PATIENTS AND METHODS: • Samples from 14 patients with late relapse from a non-seminoma were analysed. • Archival tumour tissue was gathered at intial diagnosis (n= 9) and at relapse (n= 9), mostly after previous treatment with chemotherapy. • In addition to routine histopathology, tumours were analysed for microsatellite instability and screened for mutations in the KRAS and BRAF genes.
RESULTS: • Relapse occurred after 76.5 months (median, range: 24-209 months). • The histology in relapse was pure yolk sac tumour in four of the nine patients analysed. • Three had a non-germ cell malignancy, one was a mixed non-seminoma and one was a pure mature teratoma. • One sample with non-germ cell malignancy originated from a yolk sac tumour without any evidence of teratoma. • In four of 12 evaluable patients, high-level microsatellite instability was observed. • All patients were KRAS wild-type but four showed a BRAF mutation at V600E.

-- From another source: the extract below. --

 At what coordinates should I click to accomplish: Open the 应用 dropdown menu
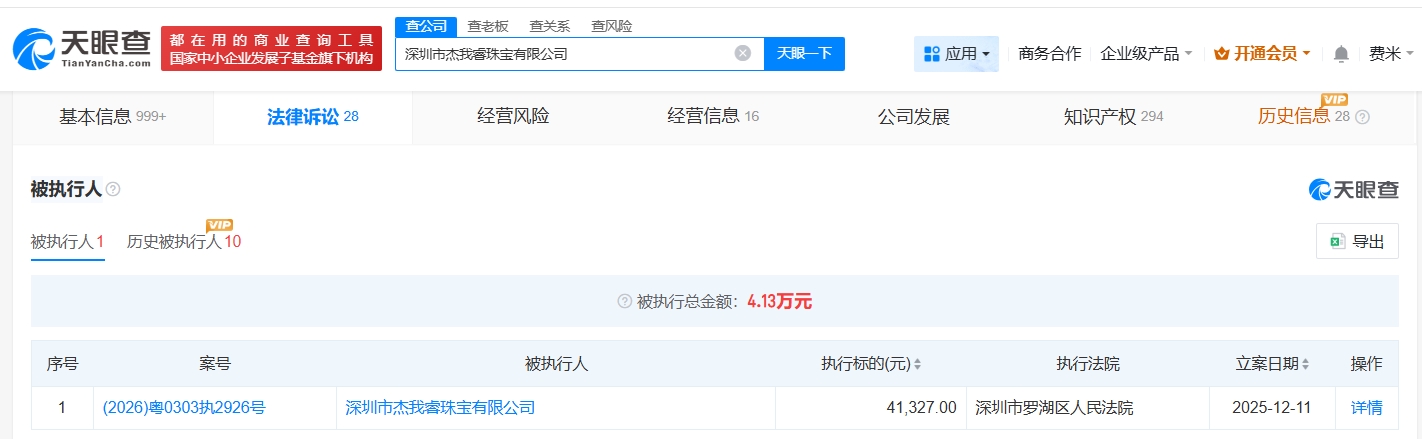pyautogui.click(x=956, y=54)
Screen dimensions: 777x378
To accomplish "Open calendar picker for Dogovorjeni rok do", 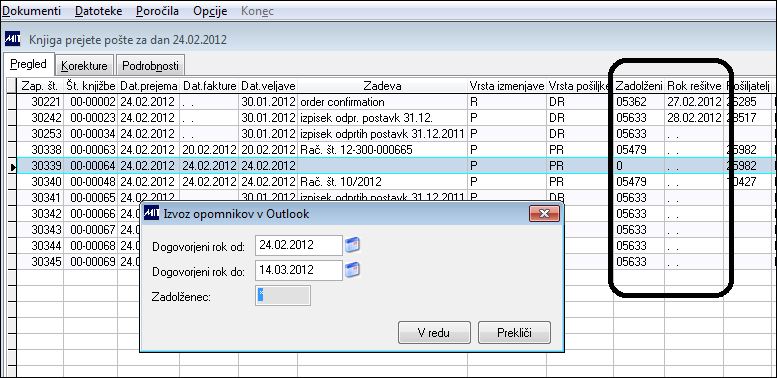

CONCLUSIONS: • Many late relapses of germ cell tumours show pure yolk sac histology. • Non-germ cell malignancies do not necessarily develop from teratoma but can also arise from yolk sac histology. • The biology underlying chemotherapy resistance in late relapse could be related to a high incidence of microsatellite instability and BRAF mutation V600E, which were found in half of the patients.